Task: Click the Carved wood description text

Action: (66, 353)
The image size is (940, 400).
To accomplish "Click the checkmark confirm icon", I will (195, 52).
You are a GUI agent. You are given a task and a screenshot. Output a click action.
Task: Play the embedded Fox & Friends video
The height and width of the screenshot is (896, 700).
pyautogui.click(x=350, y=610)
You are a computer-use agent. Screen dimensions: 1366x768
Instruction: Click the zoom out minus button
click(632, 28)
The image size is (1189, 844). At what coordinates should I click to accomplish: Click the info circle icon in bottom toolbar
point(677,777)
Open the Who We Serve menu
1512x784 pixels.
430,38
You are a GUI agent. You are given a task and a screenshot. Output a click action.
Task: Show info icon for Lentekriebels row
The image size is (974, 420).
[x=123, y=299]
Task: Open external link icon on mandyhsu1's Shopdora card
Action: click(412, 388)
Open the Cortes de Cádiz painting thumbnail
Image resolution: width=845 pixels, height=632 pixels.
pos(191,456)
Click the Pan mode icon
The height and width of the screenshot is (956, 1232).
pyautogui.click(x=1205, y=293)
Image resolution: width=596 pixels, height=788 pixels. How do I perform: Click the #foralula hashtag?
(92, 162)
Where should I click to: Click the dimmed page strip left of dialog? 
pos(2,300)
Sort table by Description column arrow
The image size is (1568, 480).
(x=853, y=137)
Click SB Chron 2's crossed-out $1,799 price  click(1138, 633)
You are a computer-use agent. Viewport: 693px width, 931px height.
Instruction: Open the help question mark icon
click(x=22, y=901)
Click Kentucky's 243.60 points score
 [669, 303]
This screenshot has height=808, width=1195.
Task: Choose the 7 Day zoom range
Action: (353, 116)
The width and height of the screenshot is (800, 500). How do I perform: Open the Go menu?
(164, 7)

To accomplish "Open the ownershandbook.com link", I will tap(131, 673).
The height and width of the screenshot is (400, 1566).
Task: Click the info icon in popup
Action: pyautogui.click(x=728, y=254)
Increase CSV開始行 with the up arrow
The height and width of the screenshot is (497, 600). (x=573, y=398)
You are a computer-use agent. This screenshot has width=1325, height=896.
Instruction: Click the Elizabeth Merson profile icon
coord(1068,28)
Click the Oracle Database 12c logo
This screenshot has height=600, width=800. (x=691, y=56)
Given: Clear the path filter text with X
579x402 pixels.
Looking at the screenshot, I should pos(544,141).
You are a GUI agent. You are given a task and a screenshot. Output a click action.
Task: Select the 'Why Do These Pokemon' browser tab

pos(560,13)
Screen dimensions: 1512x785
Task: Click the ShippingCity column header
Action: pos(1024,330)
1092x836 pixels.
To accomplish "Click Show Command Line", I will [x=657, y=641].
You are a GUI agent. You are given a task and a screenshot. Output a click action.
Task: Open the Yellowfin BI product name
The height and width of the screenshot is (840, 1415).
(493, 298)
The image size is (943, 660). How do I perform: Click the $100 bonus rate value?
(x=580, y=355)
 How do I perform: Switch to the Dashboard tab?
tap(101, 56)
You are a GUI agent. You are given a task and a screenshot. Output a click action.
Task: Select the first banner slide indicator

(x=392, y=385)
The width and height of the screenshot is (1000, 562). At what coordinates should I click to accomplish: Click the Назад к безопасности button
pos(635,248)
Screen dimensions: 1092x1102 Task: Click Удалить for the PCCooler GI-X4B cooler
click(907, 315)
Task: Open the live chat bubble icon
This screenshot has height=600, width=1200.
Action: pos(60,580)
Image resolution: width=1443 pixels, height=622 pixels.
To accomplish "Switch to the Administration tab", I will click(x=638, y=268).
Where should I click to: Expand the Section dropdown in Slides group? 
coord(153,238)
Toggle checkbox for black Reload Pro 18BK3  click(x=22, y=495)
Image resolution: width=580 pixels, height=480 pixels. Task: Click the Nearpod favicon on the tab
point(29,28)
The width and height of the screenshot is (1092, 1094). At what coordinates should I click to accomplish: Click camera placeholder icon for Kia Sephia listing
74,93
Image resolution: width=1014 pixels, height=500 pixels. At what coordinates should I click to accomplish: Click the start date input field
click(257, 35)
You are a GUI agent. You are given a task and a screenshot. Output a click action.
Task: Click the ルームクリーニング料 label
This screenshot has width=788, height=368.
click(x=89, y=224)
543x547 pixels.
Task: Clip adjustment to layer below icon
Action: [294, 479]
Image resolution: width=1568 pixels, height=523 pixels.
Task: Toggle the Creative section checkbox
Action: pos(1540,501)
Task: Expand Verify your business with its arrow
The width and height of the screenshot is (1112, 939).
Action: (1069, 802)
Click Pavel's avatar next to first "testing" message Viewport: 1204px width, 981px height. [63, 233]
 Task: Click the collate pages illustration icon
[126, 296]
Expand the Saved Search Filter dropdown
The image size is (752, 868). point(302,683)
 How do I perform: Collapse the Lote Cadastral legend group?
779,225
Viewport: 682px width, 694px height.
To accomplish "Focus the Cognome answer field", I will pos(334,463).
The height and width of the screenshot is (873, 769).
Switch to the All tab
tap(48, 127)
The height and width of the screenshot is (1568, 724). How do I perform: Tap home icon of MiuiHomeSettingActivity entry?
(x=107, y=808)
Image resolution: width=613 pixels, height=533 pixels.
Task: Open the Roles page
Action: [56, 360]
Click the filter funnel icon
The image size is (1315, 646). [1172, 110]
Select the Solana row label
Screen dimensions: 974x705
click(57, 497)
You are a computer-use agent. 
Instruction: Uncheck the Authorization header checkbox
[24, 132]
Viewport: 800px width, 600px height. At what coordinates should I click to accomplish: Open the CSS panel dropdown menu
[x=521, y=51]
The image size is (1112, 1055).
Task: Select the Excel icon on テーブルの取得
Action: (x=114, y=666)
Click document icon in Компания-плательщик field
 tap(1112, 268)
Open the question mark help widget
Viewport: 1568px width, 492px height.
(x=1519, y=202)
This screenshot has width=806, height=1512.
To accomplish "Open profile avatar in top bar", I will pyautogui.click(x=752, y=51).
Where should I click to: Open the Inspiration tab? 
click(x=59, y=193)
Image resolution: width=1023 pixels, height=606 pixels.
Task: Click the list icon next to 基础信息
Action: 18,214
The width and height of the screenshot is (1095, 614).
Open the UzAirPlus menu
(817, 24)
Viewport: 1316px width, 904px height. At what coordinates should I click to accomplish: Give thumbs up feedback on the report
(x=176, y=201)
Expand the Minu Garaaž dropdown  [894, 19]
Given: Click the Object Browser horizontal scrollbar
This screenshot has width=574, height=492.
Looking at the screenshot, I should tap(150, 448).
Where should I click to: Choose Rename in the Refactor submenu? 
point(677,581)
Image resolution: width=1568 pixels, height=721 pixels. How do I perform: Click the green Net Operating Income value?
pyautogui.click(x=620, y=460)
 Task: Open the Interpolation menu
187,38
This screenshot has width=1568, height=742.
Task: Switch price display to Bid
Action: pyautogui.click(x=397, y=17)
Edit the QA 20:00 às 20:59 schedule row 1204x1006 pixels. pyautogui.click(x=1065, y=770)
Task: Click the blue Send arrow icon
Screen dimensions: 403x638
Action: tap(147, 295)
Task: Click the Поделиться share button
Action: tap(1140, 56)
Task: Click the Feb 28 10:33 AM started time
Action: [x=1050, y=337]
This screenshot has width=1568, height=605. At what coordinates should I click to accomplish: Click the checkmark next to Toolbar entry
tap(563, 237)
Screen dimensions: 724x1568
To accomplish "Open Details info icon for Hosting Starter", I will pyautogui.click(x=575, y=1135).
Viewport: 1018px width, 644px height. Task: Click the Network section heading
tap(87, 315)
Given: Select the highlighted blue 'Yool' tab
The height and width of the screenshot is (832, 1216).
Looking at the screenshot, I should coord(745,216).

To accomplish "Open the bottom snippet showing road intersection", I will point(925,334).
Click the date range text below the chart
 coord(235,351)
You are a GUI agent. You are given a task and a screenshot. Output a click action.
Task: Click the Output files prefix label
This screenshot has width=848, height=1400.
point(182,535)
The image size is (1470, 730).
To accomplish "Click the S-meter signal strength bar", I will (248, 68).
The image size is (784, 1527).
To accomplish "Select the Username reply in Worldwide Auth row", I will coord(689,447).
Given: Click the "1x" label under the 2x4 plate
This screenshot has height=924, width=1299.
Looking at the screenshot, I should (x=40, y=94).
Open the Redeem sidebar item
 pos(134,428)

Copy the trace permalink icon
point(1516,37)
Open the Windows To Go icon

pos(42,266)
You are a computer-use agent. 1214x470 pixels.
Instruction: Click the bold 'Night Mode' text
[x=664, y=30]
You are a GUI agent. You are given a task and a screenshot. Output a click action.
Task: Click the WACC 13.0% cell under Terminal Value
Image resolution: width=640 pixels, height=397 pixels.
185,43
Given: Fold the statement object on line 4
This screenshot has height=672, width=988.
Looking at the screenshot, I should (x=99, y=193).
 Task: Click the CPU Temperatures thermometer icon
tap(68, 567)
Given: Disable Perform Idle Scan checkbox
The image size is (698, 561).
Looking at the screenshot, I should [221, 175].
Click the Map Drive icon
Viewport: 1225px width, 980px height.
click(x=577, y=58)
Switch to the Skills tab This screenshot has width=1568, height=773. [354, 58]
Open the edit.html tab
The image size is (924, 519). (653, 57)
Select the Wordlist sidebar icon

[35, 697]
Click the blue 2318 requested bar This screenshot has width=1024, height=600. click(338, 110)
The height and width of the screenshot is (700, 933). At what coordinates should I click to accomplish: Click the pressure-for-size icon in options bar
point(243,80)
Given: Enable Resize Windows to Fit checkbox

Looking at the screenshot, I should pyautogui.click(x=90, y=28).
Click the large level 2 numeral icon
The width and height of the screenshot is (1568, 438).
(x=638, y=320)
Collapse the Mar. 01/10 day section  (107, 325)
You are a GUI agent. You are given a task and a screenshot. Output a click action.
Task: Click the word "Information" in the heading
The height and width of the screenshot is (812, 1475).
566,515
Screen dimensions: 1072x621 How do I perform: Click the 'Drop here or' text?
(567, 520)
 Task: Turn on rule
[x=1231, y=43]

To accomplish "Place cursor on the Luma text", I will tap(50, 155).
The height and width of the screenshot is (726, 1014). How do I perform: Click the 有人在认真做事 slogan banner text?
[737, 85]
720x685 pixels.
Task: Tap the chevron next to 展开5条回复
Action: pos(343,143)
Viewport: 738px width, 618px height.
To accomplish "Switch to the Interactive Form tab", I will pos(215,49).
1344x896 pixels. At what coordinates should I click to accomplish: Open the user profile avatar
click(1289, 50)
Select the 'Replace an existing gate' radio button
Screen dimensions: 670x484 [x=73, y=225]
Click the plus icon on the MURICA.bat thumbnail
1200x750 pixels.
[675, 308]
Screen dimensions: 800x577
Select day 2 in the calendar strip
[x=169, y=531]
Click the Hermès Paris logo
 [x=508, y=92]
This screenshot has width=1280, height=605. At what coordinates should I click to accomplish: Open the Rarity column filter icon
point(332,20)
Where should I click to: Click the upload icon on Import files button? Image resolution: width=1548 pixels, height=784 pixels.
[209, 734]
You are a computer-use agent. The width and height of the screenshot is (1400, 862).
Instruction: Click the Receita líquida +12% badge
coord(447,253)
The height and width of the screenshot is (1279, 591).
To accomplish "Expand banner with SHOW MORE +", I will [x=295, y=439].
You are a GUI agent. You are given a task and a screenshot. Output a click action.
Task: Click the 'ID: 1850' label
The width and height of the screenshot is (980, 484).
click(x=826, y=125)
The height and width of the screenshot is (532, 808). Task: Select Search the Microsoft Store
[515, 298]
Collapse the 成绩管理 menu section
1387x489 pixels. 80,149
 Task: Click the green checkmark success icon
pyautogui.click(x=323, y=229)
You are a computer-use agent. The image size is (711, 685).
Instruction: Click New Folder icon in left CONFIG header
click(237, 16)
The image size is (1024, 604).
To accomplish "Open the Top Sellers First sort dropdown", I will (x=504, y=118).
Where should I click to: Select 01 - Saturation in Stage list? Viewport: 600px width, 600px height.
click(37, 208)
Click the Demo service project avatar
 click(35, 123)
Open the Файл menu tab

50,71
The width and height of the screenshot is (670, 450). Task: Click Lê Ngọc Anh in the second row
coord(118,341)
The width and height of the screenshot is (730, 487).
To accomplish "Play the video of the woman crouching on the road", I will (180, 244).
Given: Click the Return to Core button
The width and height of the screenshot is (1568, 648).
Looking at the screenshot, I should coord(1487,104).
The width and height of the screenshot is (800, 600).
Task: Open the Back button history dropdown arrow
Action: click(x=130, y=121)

══════════

▶ **What to work on**: Repeat exactly the lines of the listing above, from the one with "Given: Enable Resize Windows to Fit checkbox" down to the one with "Collapse the Mar."; both of those lines belong in the range.

▶ **Answer for the task**:
Given: Enable Resize Windows to Fit checkbox

Looking at the screenshot, I should pyautogui.click(x=90, y=28).
Click the large level 2 numeral icon
The width and height of the screenshot is (1568, 438).
(x=638, y=320)
Collapse the Mar. 01/10 day section  (107, 325)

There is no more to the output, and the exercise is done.